Scientists Discover 'Lost Continents' Beneath Antarctica Ice With Dead Satellite
Ancient continents could date back as far as 180 million years

Scientists have found relics of “lost continents” buried below the ice of Antarctica for millions of years thanks to brand new satellite images.
The European Space Agency (ESA) published a 3D model created using the dead satellite and seismological data, that may “revolutionize” what we know.
The new gravity image reveals further information about the ancient continents which date back as far as 180 million years.
According to ESA, the masses lay one mile (1.6km) underneath Antartica, but have never been found before.

“These gravity images are revolutionizing our ability to study the least understood continent on Earth, Antarctica,” Fausto Ferraccioli, Science Leader of Geology and Geophysics at the British Antarctic Survey, said.
“In East Antarctica, we see an exciting mosaic of geological features that reveal fundamental similarities and differences between the crust beneath Antarctica and other continents it was joined to until 160 million years ago.”
Among the findings, there was new information on Gondwana – a supercontinent that housed what is now Antarctica.

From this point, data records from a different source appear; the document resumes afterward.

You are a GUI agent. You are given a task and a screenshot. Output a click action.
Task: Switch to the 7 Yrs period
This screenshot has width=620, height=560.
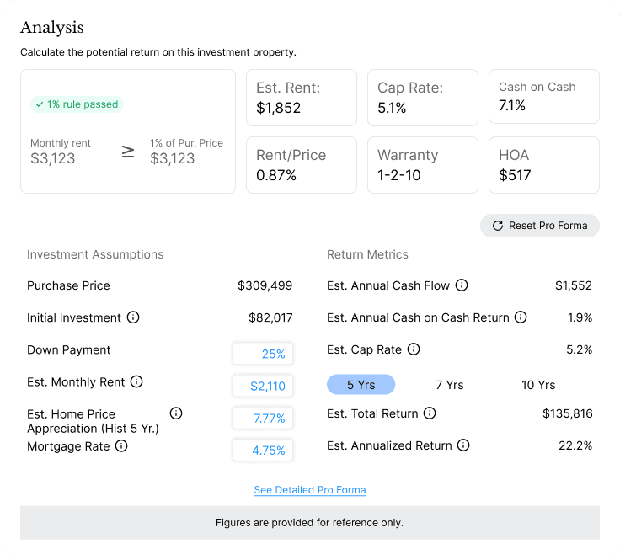(450, 385)
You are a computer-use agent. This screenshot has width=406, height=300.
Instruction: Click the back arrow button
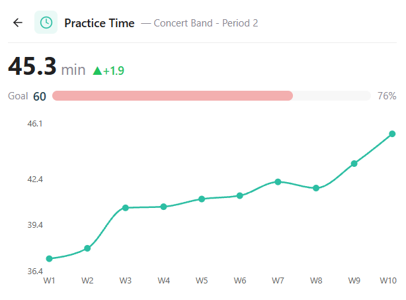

According to the DS: The studies showed that Antarctica and Australia remained linked as recently as 55million years ago, despite the landmass splitting about 130 years ago.
And they also revealed west Antarctica has a thinner crust than the east.
The images have helped researches to map out the movement of Earth’s tectonic plates below the icy continent.
GOCE mission scientist Roger Haagmans said:
“It is exciting to see that direct use of the gravity gradients, which were measured for the first time ever with GOCE, leads to a fresh independent look inside Earth – even below a thick sheet of ice.
“It also provides the context of how continents were possibly connected in the past before they drifted apart owing to plate motion.”
The group hopes to now use their findings to examine how Antarctica’s geology and continental structure is affecting the melting of its ice.